Mei setahun silam, Gibran – begitu ia disapa, sibuk mencari ide mengatasi rasa jenuh yang tak kunjung pergi dari rutinitasnya sebagai mahasiswa. Sesuatu yang menantang sudah ia lewatkan sebagai mahasiswa. Akhirnya tantangan yang sesungguhnya ia dapatkan, yakni menjadi mahasiswa sambil menjadi pengusaha. Ia kemudian mencari berbagai informasi tentang entrepreneur hingga sharing dengan pengusaha lainnya agar impiannya tercapai.

“Dengan menjadi pengusaha saya ingin berbuat lebih,” imbuh kelahiran Jakarta ini. Artinya kepalanya yang selama ini banyak bertaburkan ide yang tak tersalurkan, bisa diwujudkannya melalui produk-produk baru. Ternyata Gibran tak sekadar bermimpi. Tak menunggu waktu lama, ia langsung action. Budidaya ikan lele adalah usaha yang semula dilakoninya.

“Tapi setelah dipikir agak sulit mencari pasar.

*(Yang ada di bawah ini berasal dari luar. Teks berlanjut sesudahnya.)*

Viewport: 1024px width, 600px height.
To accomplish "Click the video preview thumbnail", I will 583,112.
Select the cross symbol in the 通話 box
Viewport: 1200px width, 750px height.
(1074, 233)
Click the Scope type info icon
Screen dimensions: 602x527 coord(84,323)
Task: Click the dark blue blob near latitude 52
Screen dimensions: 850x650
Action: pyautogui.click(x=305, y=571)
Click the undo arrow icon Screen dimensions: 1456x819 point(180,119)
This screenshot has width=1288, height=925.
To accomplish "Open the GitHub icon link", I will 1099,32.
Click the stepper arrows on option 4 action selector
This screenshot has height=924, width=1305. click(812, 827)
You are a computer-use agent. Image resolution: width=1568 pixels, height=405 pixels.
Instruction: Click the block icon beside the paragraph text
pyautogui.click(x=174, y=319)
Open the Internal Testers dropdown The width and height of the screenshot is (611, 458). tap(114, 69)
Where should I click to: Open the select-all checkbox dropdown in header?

Dari situ saya berpikir, daripada ikan lelenya dijual mentah, lebih baik diolah, jadi value produk lebih tinggi,” ujarnya. Peluang yang belum terbaca pengusaha lainnya saat itu, sudah ditangkap putra pasangan Amri Fauza dan Suciati ini. Menurutnya, di Kota Bandung nyaris belum ada pengusaha lain yang kepikiran memproduksi olahan ikan lele modern.

Kendati tak sedikit pun punya kemampuan dalam pengolahan ikan tersebut – mengingat belum ada pengusaha lain memproduksinya, Gibran tak putus asa. Dia tahu dari bahan baku lain, di pasaran ada produk olahan yang sudah dikenal luas. Sebut saja spaghetti, steak, nugget dan sebagainya. Lebih dari itu, ikan lele yang di-fillet atau di-nugget juga masih terbilang langka.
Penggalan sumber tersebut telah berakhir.